= Klaus Fiedler =

German psychologist

Klaus Fiedler (born September 7, 1951, in Wetzlar and passed May 12, 2026) was a German psychologist who taught as a professor for social psychology at the Universität Heidelberg.

== Biography ==
Fiedler studied psychology at the Justus-Liebig-Universität Gießen getting his diploma in 1975. He continued to work there as a research fellow and did his doctorate in 1979. One year later he got a two-year stipend at the German Research Foundation that was followed by his employment as an assistant professor in Giessen. His habilitation took place in 1984. In 1987 he was named Professor for Cognitive and Social-cognitive Psychology. After a professorship at the Universität Mannheim that started in 1990, he became a Professor of Social psychology at the Ruprecht-Karls-Universität Heidelberg two years later. In 2004/05 Fiedler was a guest professor at New School for Social Research in New York City, USA.

On January 1, 2022, Fiedler became the first non-American editor-in-chief of Perspectives on Psychological Science (PoPS). He resigned on December 6, 2022, after a vote of no confidence by the Board of the Association for Psychological Science in the handling of a submission and reviews of a manuscript about racial biases in psychology. When concerns about misconduct were made public in a preprint by Steven Othello Roberts, over 1,200 psychologists signed an open letter expressing their concerns about Fiedler's handling of the review process accusing Fiedler of "racism, editorial incompetence, and abuse of power." The decision elicited a variety of responses in support of the decision and in support of Fiedler. Although details about the decision process are not public, the German Society for Psychology voiced concerns about the lack of an adequate hearing in the process.

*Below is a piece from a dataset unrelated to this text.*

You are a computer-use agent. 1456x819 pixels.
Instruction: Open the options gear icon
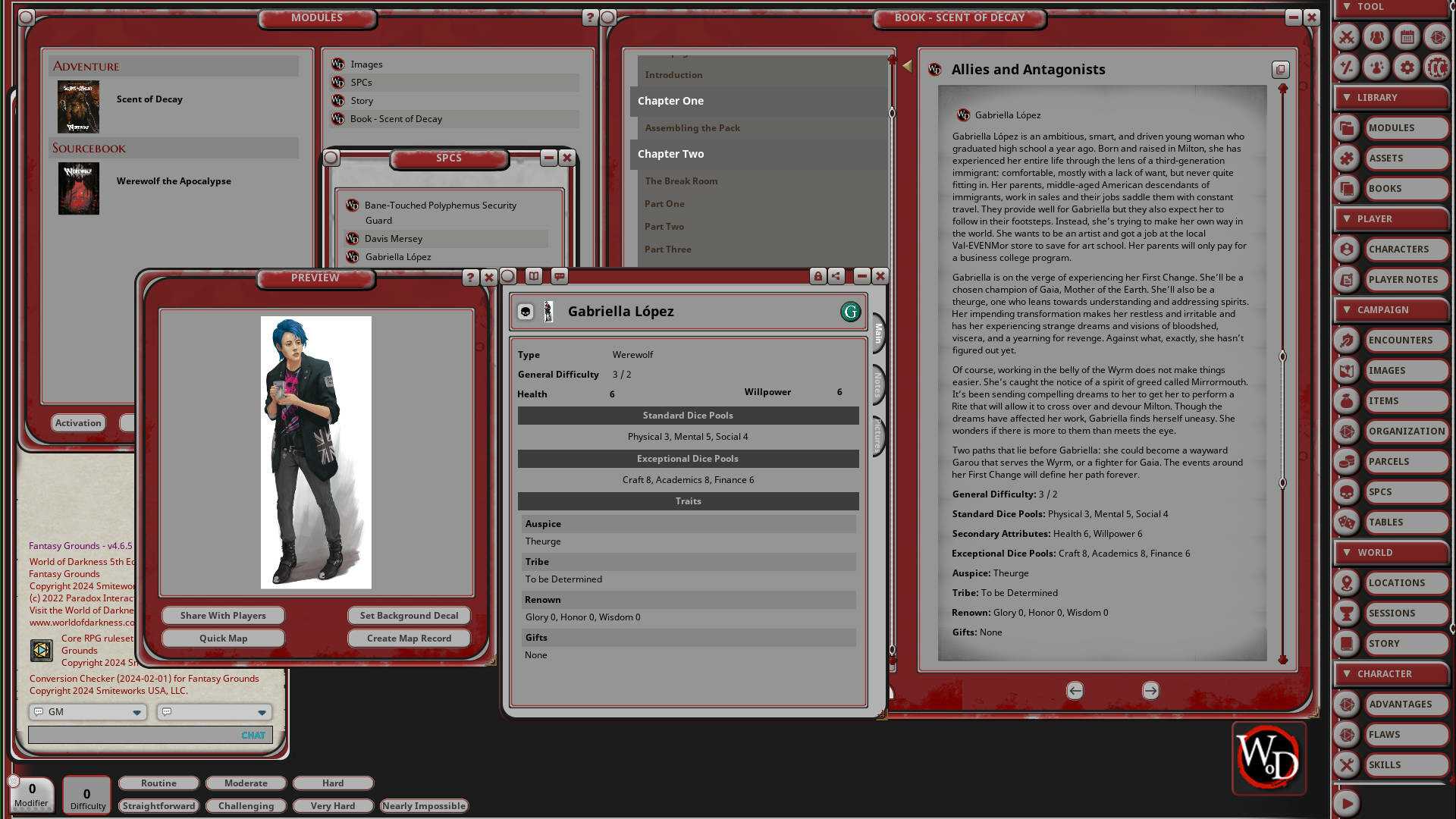(1406, 67)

Fiedler has criticized the actions of APS as "premature" and the social media response as "unwarranted constructive inferences of social-media users" and rejected the accusations of editorial abuse of power.

== Research interests ==
Fiedler attempted to address critical issues in the decision process of modern society where there is often an excess of sometimes contradictory information. In those circumstances, Fiedler tried to determine how the best effective rational decisions can be made. He also investigated how intuitively good decisions can be made when information is limited. Fiedler researched how specific linguistic features may disclose the intentions of a speaker.

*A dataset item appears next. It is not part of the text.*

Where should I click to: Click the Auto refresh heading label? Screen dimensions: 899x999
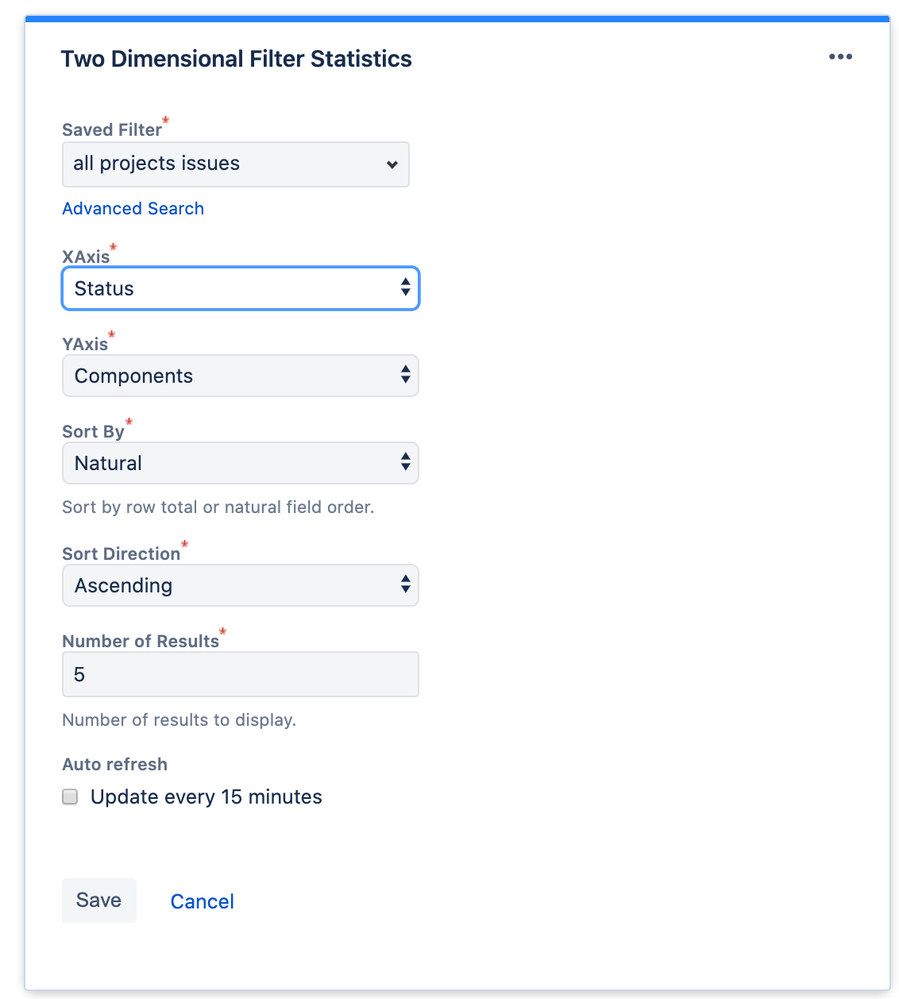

A concern of Fiedler was the credibility gap of contemporary research manifesting itself in a lack of reproducible results; he was asking for scientific standards to demonstrate reproducibility.

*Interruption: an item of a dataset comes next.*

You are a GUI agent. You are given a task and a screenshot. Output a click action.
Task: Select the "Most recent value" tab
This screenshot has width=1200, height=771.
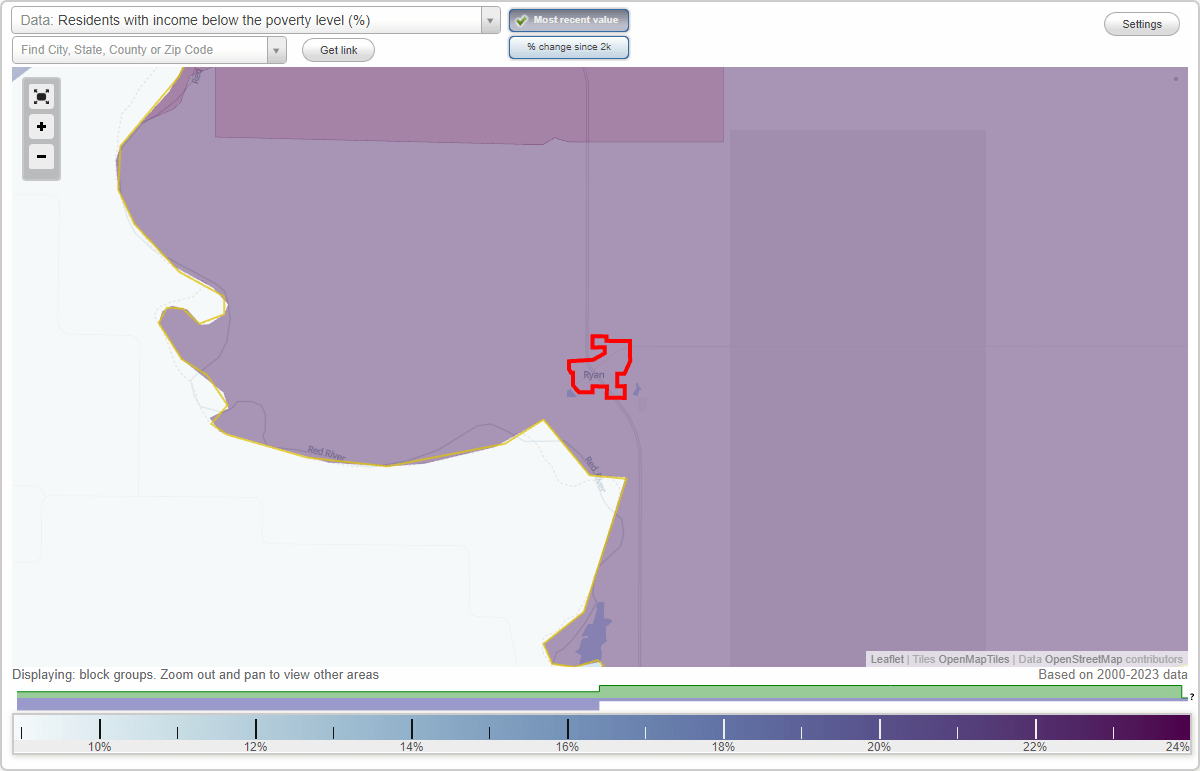point(568,19)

== Awards and invited memberships ==
- 2000, Leibniz Prize of the German Research Foundation (GRF)
- 2000, Deutscher Psychologie-Preis of the German Society for Psychology
- 2002, Member of the German National Academy of Sciences Leopoldina
- 2003, Member of the Heidelberger Akademie der Wissenschaften
- 2009, Koselleck-Preis of the GRF
- 2022, Wilhelm-Wundt-Medaille of the GRF

== Selected works ==
- Klaus Fiedler, Peter Juslin (Hrsg.): Information sampling and adaptive cognition. Cambridge University Press, New York 2006.
- Klaus Fiedler (Hrsg.): Social Communication. Psychology Press, New York 2007, ISBN 978-1-84169-428-3.